Yale-LILY / SummerTime

An open-source text summarization toolkit for non-experts. EMNLP'2021 Demo
https://arxiv.org/abs/2108.12738
Apache License 2.0
264 stars 30 forks source link

evaluation refactoring #23

Closed zhangir-azerbayev closed 3 years ago

zhangir-azerbayev commented 3 years ago

Modified evaluation library to better align with style conventions.

One thing I can't figure out how to do is import SummModel into base_metric.py for type annotation purposes. Any help with this is appreciated.

zhangir-azerbayev commented 3 years ago

Hi Ansong, I fixed the issues raised in your comments with a new commit.
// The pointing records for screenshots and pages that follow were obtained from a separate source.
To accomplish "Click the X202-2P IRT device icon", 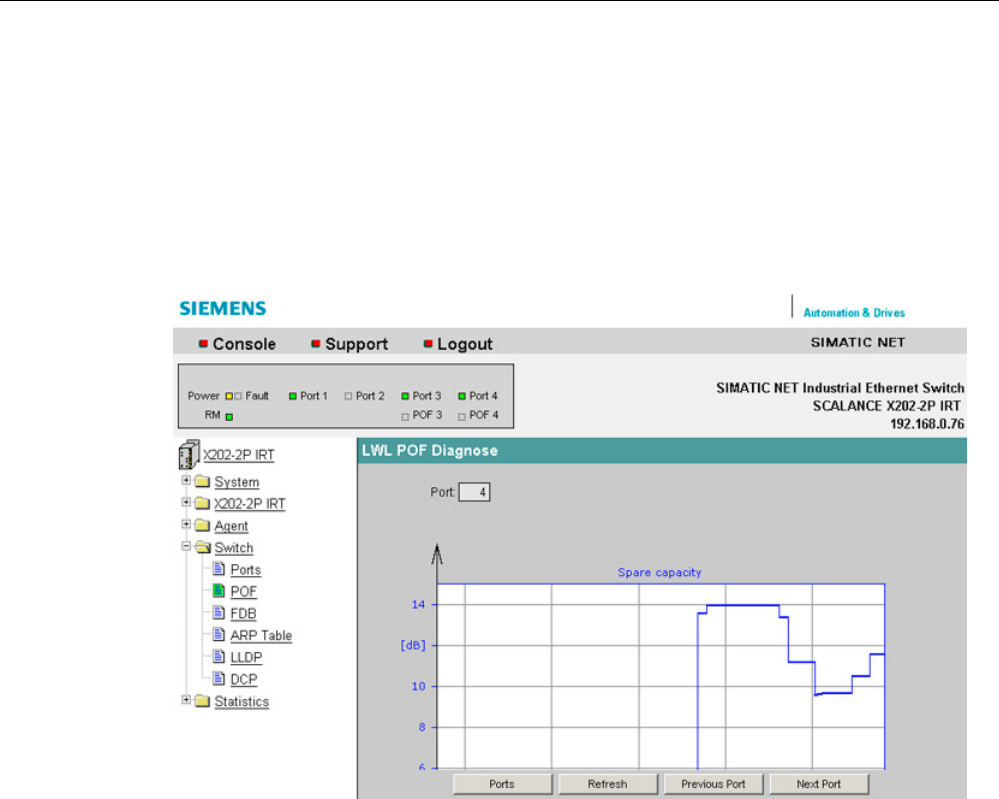I will (188, 455).
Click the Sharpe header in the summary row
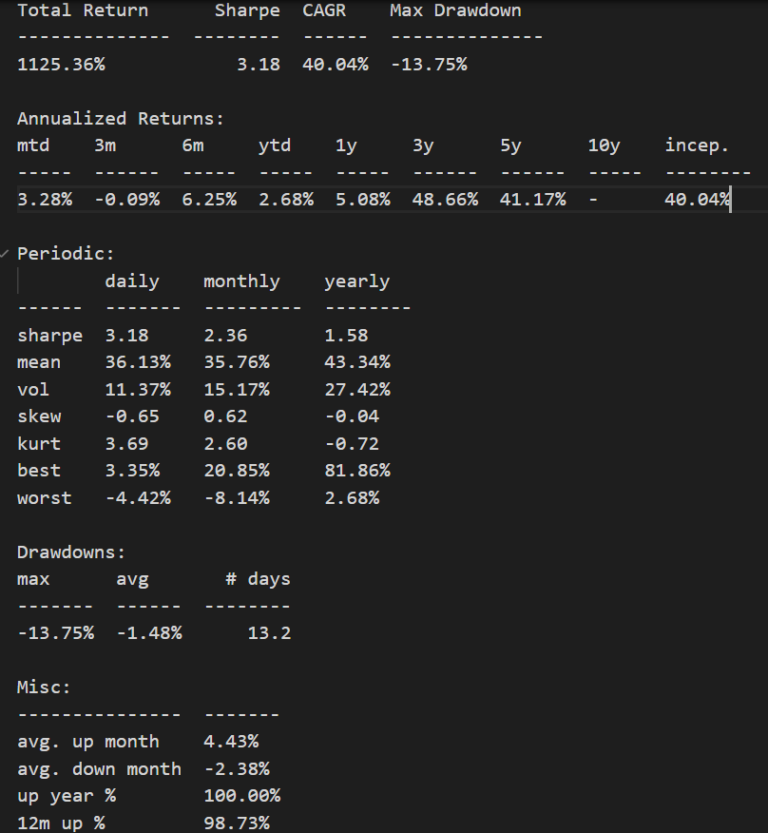The width and height of the screenshot is (768, 833). point(247,11)
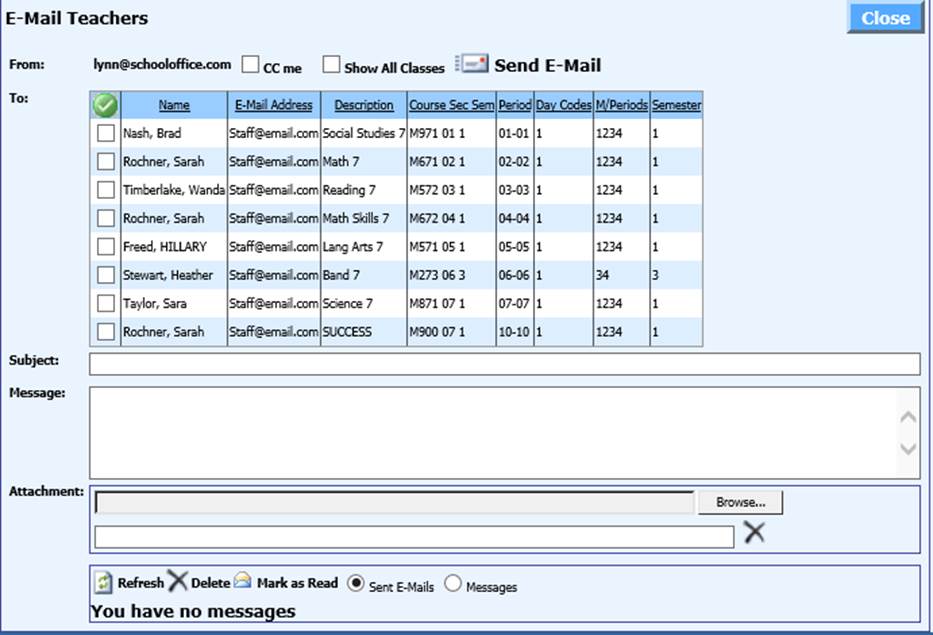Click the Delete X icon in messages bar

[x=177, y=582]
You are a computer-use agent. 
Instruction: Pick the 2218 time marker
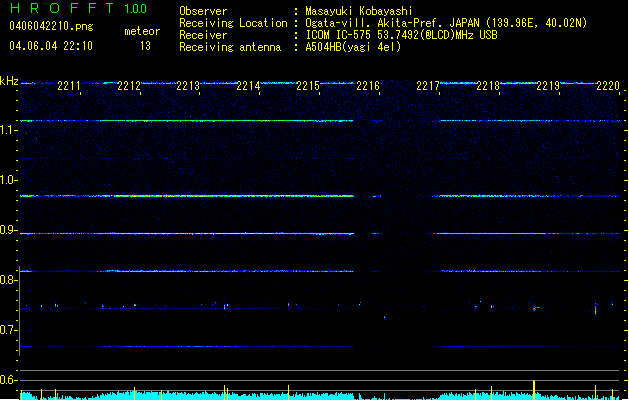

Let me know what you think. I've also added a new class called SummEvalMetric, which inherits from SummMetric and is specifically for metrics that use SummEval as a backend (as of right now, this is all of them) .

niansong1996 commented 3 years ago

@zhangir-azerbayev Did you forget to check the summeval_metric.py into git? It seems to be missing from my end.

Also, there are some relative imports, which we should try to avoid.

Other than those, I think the class design makes sense to me and is much better than last time :)

zhangir-azerbayev commented 3 years ago

@niansong1996 Sorry, I forgot to check the summeval_metric.py, this is fixed now. I also got rid of the relative imports.

niansong1996 commented 3 years ago

@zhangir-azerbayev I think one other thing that is missing is testing.

Can you follow what we have in tests and add a eval_test.py and add some testing, to make sure it works as expected?

niansong1996 commented 3 years ago

The commits looks good so far, let me know when you resolved all my previous comments by requesting a review, then I can see if this can be merged into main, thanks!

niansong1996 commented 3 years ago

@zhangir-azerbayev Where are we on this thread?

zhangir-azerbayev commented 3 years ago

@zhangir-azerbayev Where are we on this thread?

Hi @niansong1996. I added a commit with unit testing.

niansong1996 commented 3 years ago

@zhangir-azerbayev Please resolve the comments I made above, also there is currently a conflict on demo.ipynb, have you made any important changes to that file?

zhangir-azerbayev commented 3 years ago

Should be ready to merge.

niansong1996 commented 3 years ago

@zhangir-azerbayev Why is RougeWE still removed? I thought we fixed the loading issue?

zhangir-azerbayev commented 3 years ago

@niansong1996 good catch, I fixed it.

niansong1996 commented 3 years ago

@zhangir-azerbayev LGTM, are all of the evaluation metrics passing the test? If so, I think this is ready to merge

zhangir-azerbayev commented 3 years ago

@niansong1996 Found a minor bug in the testing script. Tests now pass.